Roland Hemond, the White Sox general manager, was remorseful over the way Johnson was hurt. He hired him to scout. From 1980 through 1997 Johnson was the advance man. He watched the next opponent, filed the reports and judged the players who might hit the market. He sat among fans who might have wondered whatever became of him.

“Most people have this cadence when they watch a game,” said Evans, who rose through the Sox organization to become the GM, and also did for the Dodgers. “The pitch is made, their eyes move somewhere else, and then they watch again. Bart never took his eyes off anything. He was looking in the dugout, checking out little things. He’d say, ‘Danny, did you see that? You’ve got to get locked in.’

“(Manager) Tony LaRussa considered everything Bart said to be gospel. He trusted every report. Bart would watch a guy and say, ‘You know, I don’t think he’d go over that well in our clubhouse.’ And unlike a lot of scouts, he would listen.”

Today’s MLB clubs consider the advance scout a Jurassic vestige. Few still use one. Evans argues that video scouting leaves you at the director’s mercy.

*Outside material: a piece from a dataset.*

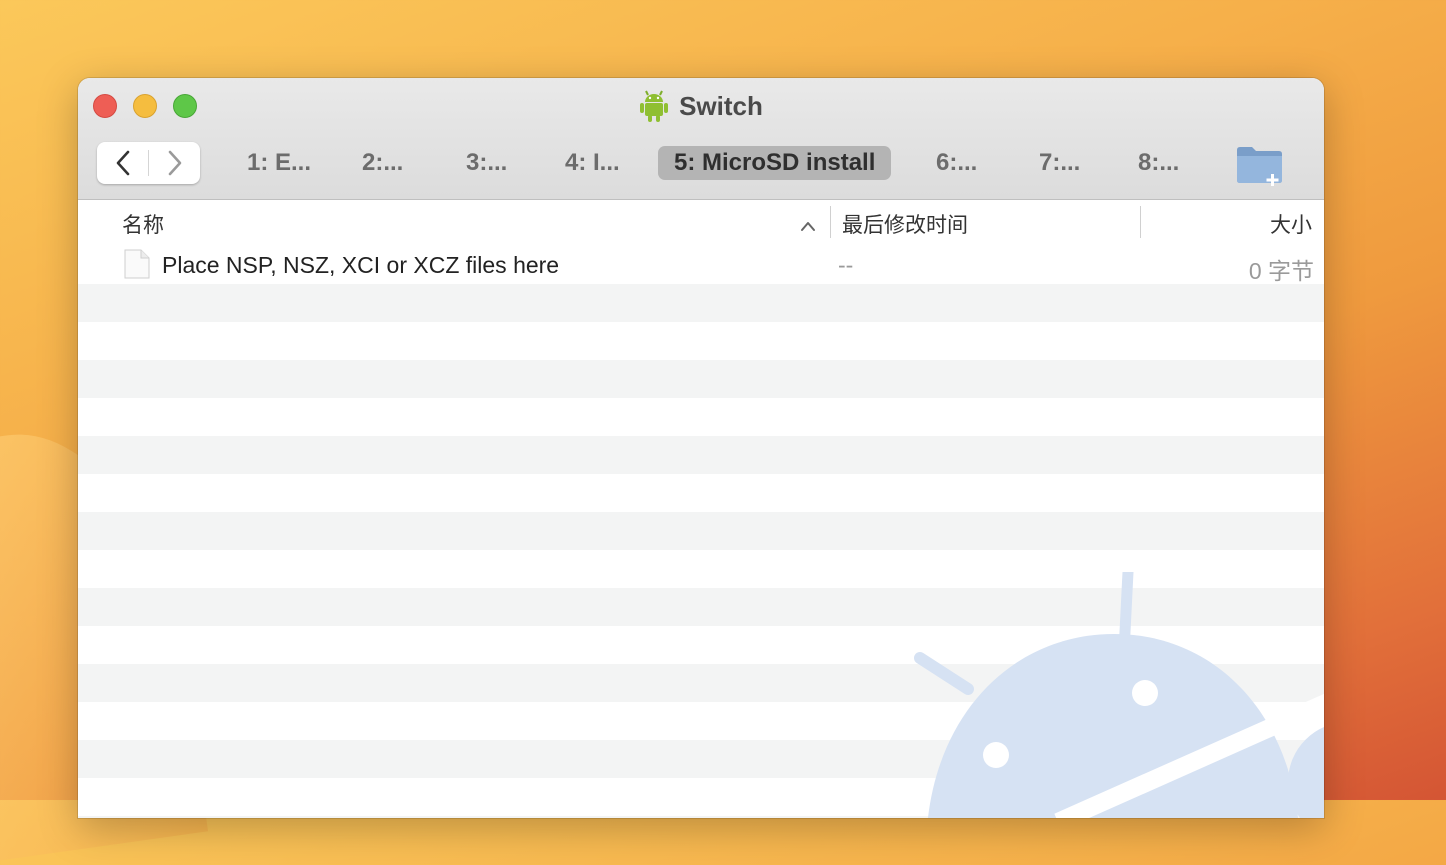  Describe the element at coordinates (1281, 271) in the screenshot. I see `file-size: 0 字节` at that location.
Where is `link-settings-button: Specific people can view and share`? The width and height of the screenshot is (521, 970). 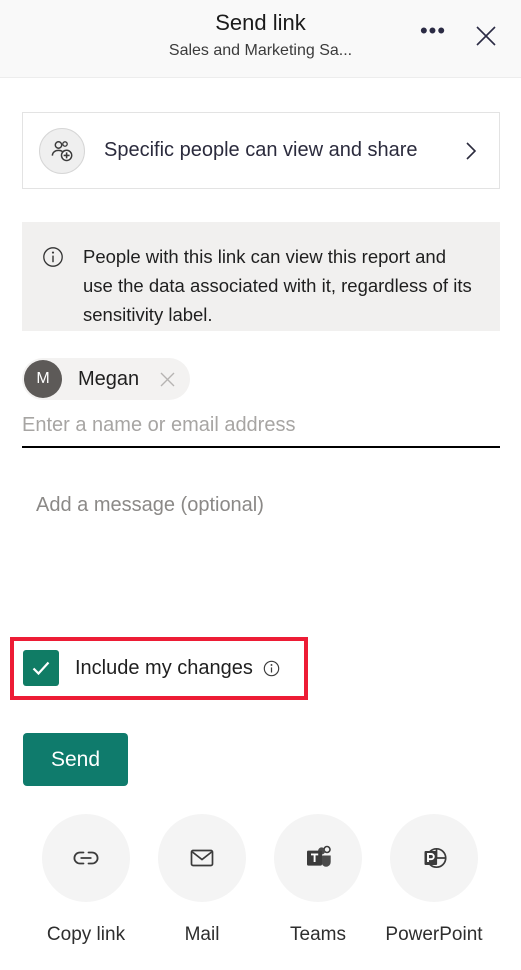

“Before a game you see guys working out at different positions, making mechanical changes,” Evans said. “You see the pitchers doing their ‘side’ throwing. You’re networking, talking with everybody there, getting opinions. Those types of scouts have unbelievable value. Yet Bart was open to anything new. I remember him asking for Bill James’ first Baseball Abstract.

“I remember him telling me, ‘Danny, don’t say anything is certain unless you’re certain it’s certain. Don’t hypothesize.”

Decades have passed and Dana Pagett is still certain he was certain. “What might have been” is an abstraction. He knows what Bart Johnson was.